- [Action item]:
Show all lines from the data that include the word "marker".

- [Data supplied]:
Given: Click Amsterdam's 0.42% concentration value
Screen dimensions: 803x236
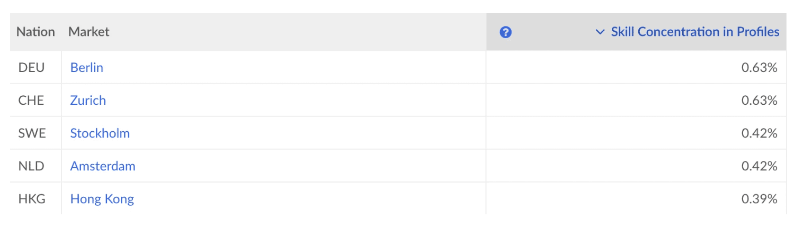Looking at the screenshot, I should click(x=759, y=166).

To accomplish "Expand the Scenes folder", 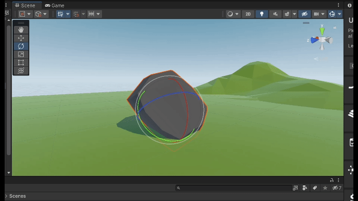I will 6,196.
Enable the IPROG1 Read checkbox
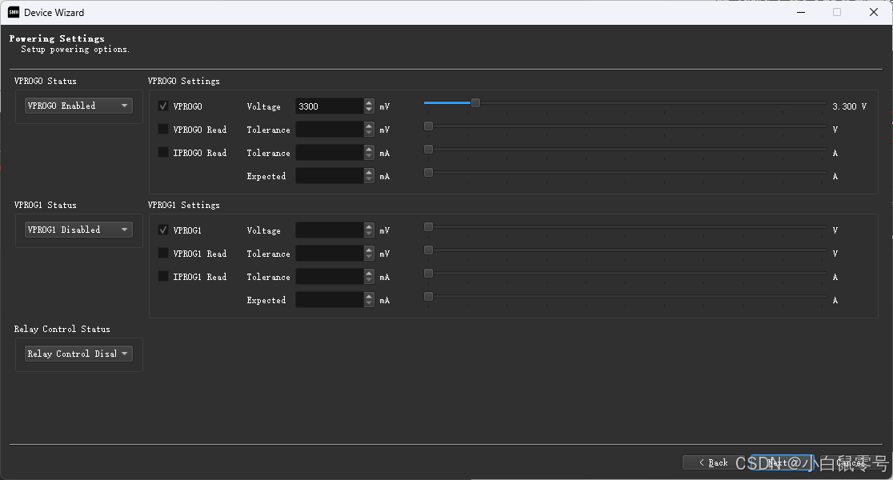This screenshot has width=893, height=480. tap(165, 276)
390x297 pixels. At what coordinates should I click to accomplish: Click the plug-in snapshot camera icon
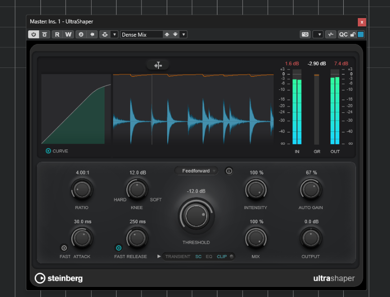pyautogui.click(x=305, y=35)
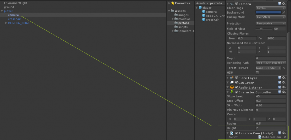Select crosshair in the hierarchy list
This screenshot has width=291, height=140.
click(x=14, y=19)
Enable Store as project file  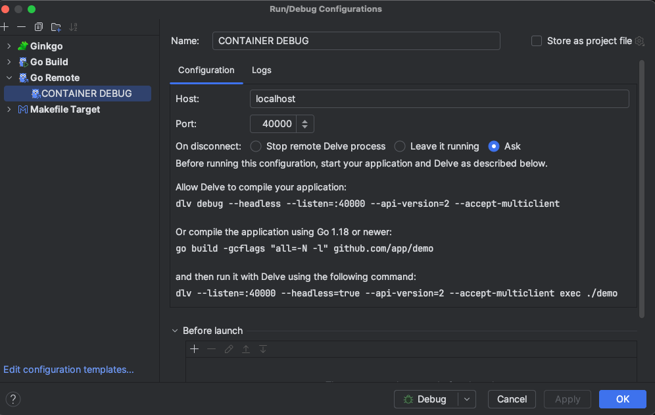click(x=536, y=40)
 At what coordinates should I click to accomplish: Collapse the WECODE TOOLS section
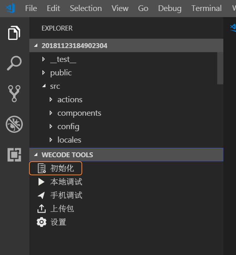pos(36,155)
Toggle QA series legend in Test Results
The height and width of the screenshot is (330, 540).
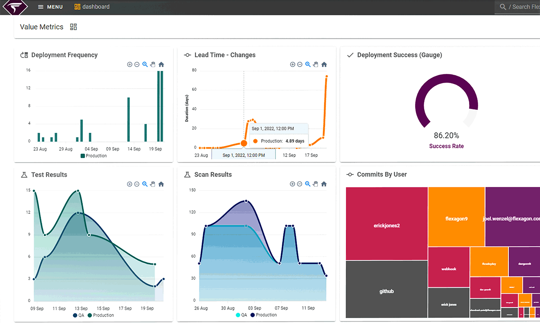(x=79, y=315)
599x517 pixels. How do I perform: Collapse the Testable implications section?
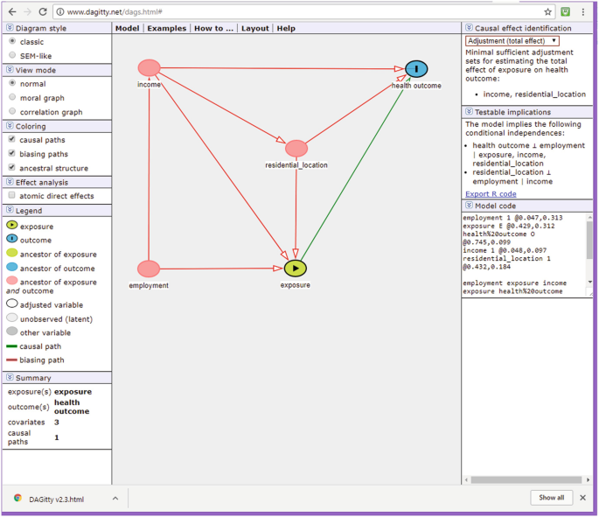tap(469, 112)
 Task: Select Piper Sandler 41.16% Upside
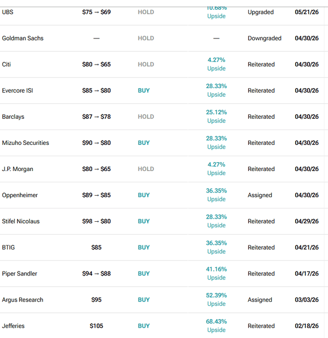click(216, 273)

--

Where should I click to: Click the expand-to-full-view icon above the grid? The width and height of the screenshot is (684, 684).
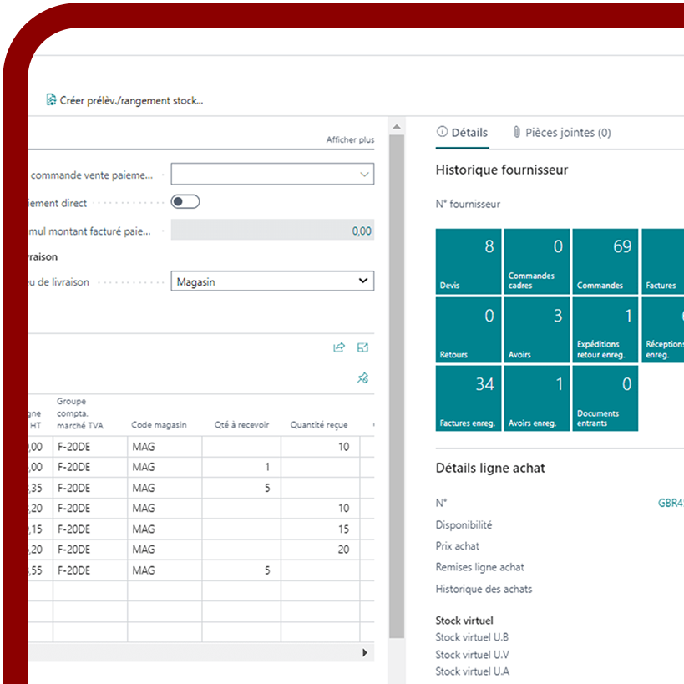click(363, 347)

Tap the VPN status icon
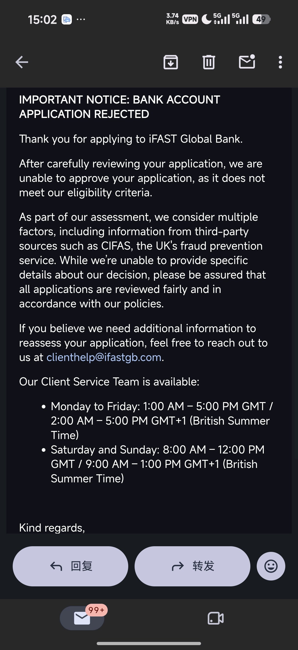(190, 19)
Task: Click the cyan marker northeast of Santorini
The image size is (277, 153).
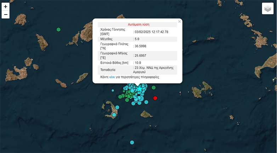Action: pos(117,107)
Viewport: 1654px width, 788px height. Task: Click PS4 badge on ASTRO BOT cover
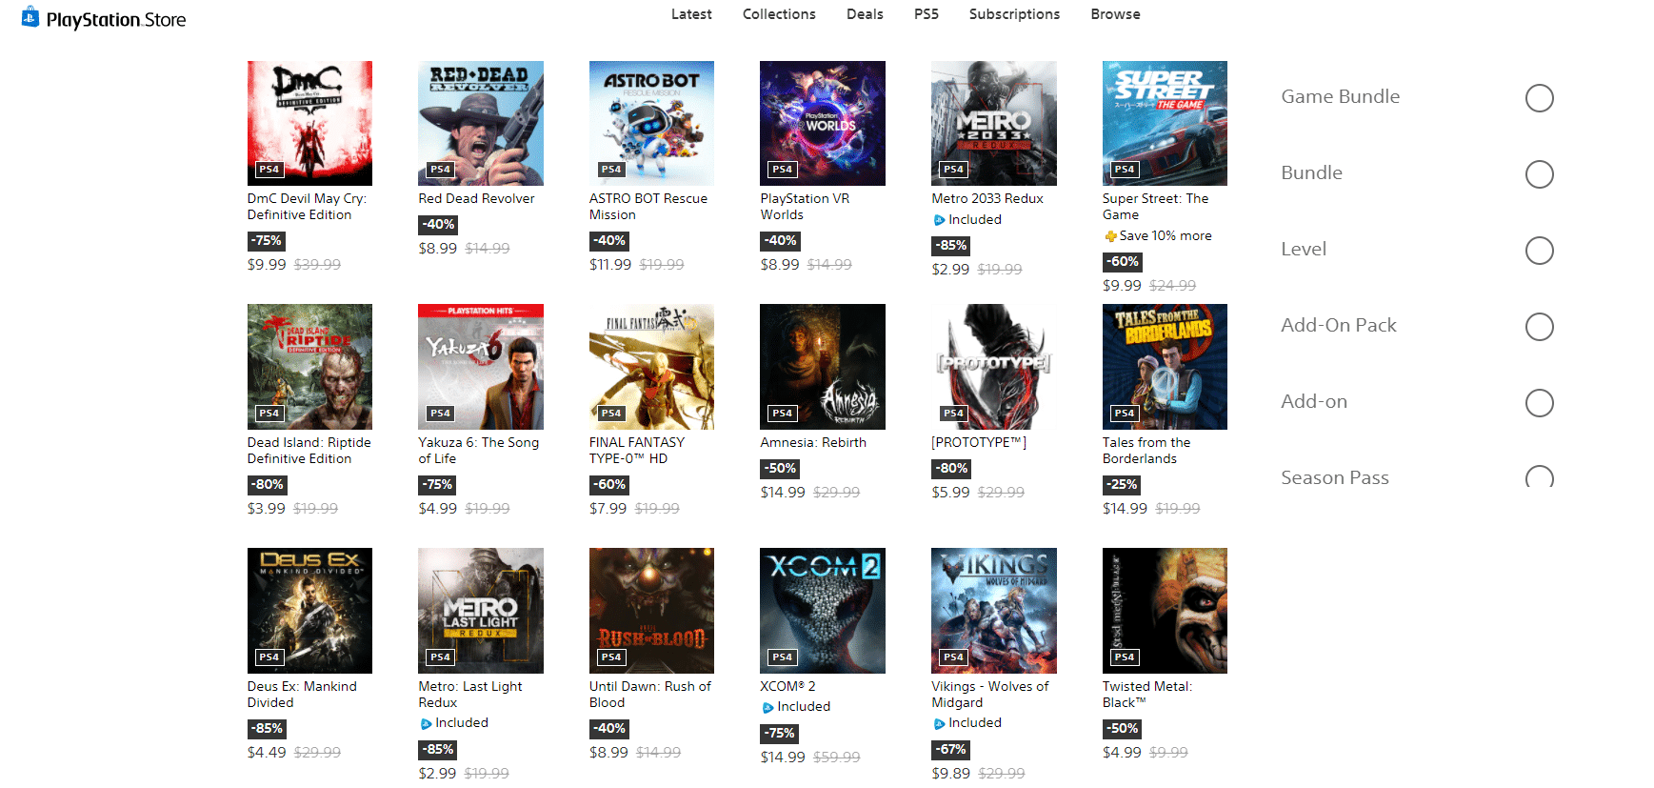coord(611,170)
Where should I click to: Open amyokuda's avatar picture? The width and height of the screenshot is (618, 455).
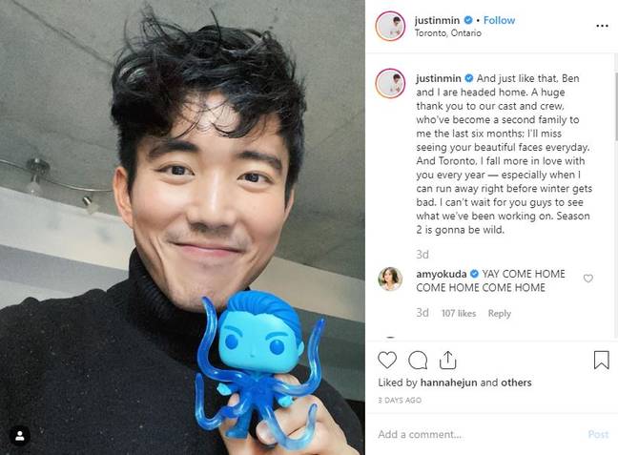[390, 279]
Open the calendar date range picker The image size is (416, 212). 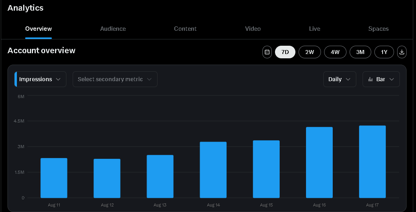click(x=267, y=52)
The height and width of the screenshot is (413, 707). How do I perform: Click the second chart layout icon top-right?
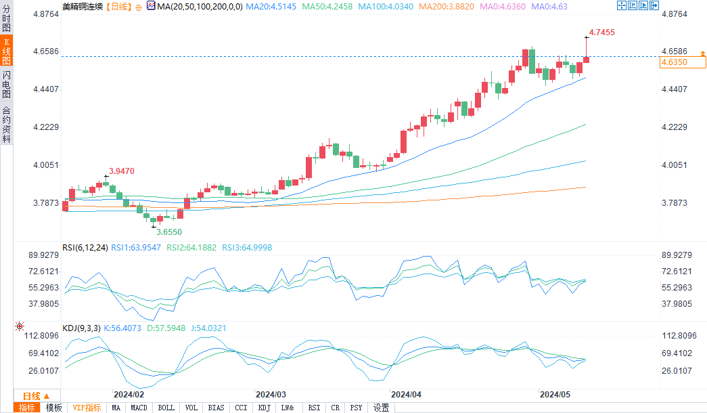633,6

...

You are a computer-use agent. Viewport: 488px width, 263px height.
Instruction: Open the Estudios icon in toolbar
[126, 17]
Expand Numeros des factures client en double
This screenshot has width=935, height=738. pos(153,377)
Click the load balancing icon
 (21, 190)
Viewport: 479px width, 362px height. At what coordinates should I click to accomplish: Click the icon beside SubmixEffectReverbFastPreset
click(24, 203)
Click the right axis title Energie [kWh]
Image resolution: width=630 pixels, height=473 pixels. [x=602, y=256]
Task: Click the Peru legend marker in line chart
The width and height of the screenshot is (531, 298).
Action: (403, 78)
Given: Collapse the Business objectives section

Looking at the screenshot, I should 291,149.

- [Solved exercise]:
Task: Click the cyan marker northeast of Santorini
Task: Click the Peru legend marker in line chart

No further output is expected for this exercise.